Answer
$\left(-\frac{1}{3},±\frac{4\sqrt 2}{3}\right)$
Work Step by Step
From the figure, we see that there are two points that are farthest away from $A(0,1)$.
The distance $d$ from $A$ to an arbitrary point $P(x,y)$ on the ellipse is
$d$ = $\sqrt {(x-1)^{2}+(y-0)^{2}}$
and the square of the distance is
$S$ = $d^{2}$ = $x^{2}-2x+1+y^{2}$ = $x^{2}-2x+1+(4-4x^{2})$ = $-3x^{2}-2x+5$
$S'$ = $-6x-2$
$S'$ = $0$
$x$ = $-\frac{1}{3}$
$S''$ = $-6$ $\lt$ $0$ so we know that $S$ has a maximum at $x$ = $-\frac{1}{3}$.

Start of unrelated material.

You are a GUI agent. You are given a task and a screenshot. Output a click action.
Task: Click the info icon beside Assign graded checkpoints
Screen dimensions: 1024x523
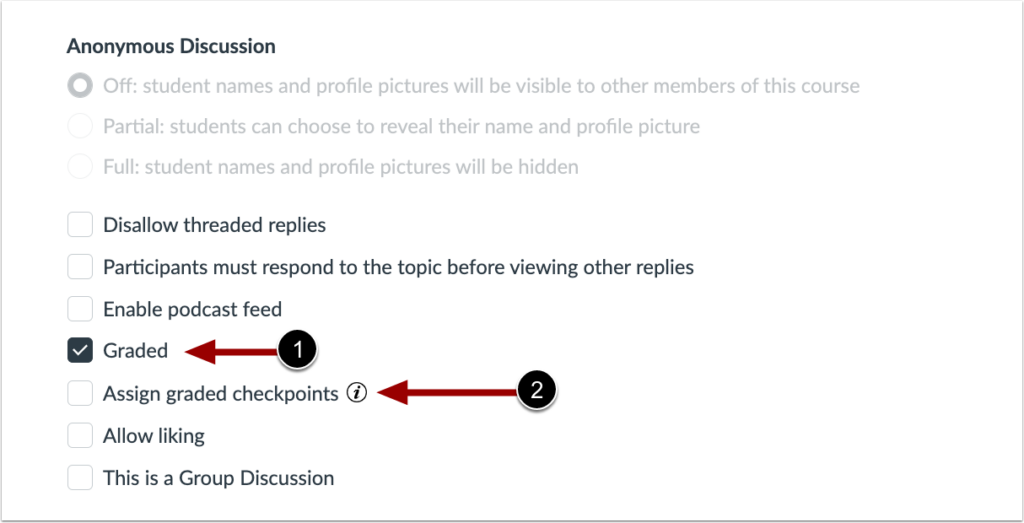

Since $-1$ $\leq$ $x$ $\leq$ $1$
$S(-1)$ = $4$
$S\left(-\frac{1}{3}\right)$ = $\frac{16}{3}$
$S(1)$ = $0$
We see that the maximum distance is $\sqrt {\frac{16}{3}}$.
The corresponding $y$-values are
$y$ = $±\sqrt {4-4\left(-\frac{1}{3}\right)^{2}}$ = $±\frac{4\sqrt 2}{3}$
The points are $\left(-\frac{1}{3},±\frac{4\sqrt 2}{3}\right)$.